Hi Marvel545,
Finding a good therapy is up there with the same weight of finding a good spouse. IMHO, the process is very similar of course the feelings and the relationship itself is different but the trust level and attachment needed are very close.
Now saying that, I have to say this much. First it is good you are becoming aware of your trust issue but what about your likability of a therapist. Do you like them as people as persons? I ask this (and you do not need to answer to me per se), just throwing it out there.

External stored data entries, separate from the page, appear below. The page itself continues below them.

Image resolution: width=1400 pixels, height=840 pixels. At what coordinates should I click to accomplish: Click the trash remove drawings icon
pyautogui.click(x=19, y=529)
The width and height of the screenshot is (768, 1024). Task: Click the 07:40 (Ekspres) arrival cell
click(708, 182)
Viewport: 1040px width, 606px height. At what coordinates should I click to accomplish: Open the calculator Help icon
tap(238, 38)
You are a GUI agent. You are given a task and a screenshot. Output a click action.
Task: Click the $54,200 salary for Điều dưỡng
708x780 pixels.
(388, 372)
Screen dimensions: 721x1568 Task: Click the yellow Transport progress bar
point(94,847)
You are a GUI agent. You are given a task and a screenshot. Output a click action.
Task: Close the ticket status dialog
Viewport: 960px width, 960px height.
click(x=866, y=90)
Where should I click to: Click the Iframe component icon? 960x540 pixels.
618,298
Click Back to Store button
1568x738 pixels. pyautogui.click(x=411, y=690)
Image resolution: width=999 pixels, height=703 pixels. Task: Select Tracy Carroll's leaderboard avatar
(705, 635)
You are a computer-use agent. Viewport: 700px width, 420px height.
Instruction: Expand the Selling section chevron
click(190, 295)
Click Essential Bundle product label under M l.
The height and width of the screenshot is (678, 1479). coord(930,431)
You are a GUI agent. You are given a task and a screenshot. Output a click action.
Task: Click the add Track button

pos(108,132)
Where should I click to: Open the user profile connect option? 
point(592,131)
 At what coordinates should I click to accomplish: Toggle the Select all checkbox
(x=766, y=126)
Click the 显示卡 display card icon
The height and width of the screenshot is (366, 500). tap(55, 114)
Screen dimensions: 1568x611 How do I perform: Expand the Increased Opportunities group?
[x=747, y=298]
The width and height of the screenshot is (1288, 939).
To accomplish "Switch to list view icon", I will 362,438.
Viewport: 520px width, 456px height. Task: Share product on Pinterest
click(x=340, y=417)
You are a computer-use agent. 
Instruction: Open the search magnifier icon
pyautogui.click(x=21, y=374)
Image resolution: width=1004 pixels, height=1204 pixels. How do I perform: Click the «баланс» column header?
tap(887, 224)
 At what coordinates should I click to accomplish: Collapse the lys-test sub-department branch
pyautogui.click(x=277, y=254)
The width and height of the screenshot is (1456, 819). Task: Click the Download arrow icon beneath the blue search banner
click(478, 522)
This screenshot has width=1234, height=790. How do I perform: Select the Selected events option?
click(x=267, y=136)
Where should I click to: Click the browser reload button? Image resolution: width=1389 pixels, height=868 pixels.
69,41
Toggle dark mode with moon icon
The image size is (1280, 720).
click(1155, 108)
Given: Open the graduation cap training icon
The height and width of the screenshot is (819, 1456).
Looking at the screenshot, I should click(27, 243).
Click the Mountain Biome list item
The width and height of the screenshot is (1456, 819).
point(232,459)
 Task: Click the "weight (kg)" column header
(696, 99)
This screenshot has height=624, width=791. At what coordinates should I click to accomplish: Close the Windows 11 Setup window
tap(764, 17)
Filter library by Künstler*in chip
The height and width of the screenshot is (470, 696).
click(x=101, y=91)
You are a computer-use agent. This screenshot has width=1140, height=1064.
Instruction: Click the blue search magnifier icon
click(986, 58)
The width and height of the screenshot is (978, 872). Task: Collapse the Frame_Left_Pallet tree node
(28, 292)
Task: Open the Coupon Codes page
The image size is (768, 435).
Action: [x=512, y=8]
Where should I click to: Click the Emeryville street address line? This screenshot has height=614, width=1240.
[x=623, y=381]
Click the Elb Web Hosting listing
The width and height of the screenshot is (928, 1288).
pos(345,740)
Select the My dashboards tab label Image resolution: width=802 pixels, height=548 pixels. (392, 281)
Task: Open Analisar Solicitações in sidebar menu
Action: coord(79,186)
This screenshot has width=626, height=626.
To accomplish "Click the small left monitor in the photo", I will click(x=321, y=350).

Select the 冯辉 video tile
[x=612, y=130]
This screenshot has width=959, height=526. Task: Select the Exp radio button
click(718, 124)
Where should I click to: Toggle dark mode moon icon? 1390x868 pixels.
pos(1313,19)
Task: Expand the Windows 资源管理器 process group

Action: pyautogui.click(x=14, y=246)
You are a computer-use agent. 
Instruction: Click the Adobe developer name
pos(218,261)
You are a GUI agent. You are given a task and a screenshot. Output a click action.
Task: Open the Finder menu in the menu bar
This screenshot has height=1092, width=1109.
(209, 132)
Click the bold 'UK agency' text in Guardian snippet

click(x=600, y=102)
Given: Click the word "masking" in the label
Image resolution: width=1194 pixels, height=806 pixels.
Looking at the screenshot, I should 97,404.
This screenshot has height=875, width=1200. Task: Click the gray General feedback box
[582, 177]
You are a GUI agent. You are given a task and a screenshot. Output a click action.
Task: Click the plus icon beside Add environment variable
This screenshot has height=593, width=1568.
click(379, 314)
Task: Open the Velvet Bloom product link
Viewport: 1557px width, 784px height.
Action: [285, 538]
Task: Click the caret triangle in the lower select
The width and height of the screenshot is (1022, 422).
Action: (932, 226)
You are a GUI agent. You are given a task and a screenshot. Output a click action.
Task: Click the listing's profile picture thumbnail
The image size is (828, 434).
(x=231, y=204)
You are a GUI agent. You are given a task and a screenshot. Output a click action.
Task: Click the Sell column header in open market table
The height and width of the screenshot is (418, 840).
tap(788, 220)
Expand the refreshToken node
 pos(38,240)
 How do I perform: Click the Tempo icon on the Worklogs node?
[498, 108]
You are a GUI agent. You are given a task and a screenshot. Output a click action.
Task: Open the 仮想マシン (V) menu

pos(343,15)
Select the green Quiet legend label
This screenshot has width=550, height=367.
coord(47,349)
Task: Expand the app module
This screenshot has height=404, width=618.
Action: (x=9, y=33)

Sometimes our issues are soo ingrained and so deep, it may take a long time to actually open up. It is very easy to be functional at work, in a good relationship, but if you have deep self issues that you eat yourself up alone or in your head, then you can sit and talk about non-sense for a long time, until the mask falls. I think it is good to find a therapist you like, respect and you can even just tell them, I do not trust you but you are OK and I will come every week or biweekly or monthly whatever works for you but come nevertheless. Eventually, you start to think about this person, sort of them showing up in your head, like having a crush, and you hear their voice about topics and you start to just trust them naturally but the first thing you need without trust, you like them.
The education, the technique, all the other shiny things are nothing in human relationships. A therapist you like and you are not annoyed objectively speaking...I mean you can clearly see them as separate then you and as another human first, is priceless. Many times people meet others who can change you in a fundamental way in such a short time in passing and meeting a therapist can be looked at, do I like this person? Not do I trust them with my life? The latter is almost 100% hard to decide without knowing the person.
and that takes time, maturity to believe others can help, and extreme commitment and motivation to find healing.
If you are not feeling all therapists, it is just maybe you are not ready for a relationship yet. You are consumed by the one you have in your life, that you are psychic energy-wise, full for now. And that is OK too. Just take time off, think about it, and then try.
If for sure talk therapy is not your cup of tea and you are confident in a healthy way this is not it. Then maybe you can do bodywork, like a person who does the somatic work but still they will want to talk to you to find what is going on and these types of therapy also has it is own way of communicating by touch or body movement that you may find even harder than just sitting and talking. I would say try it. who knows?
I also was difficult in finding therapy but I realized at the end, I really needed one bad and I had to get over certain barriers mentally first.
Good luck. Not easy journey but you will find the one.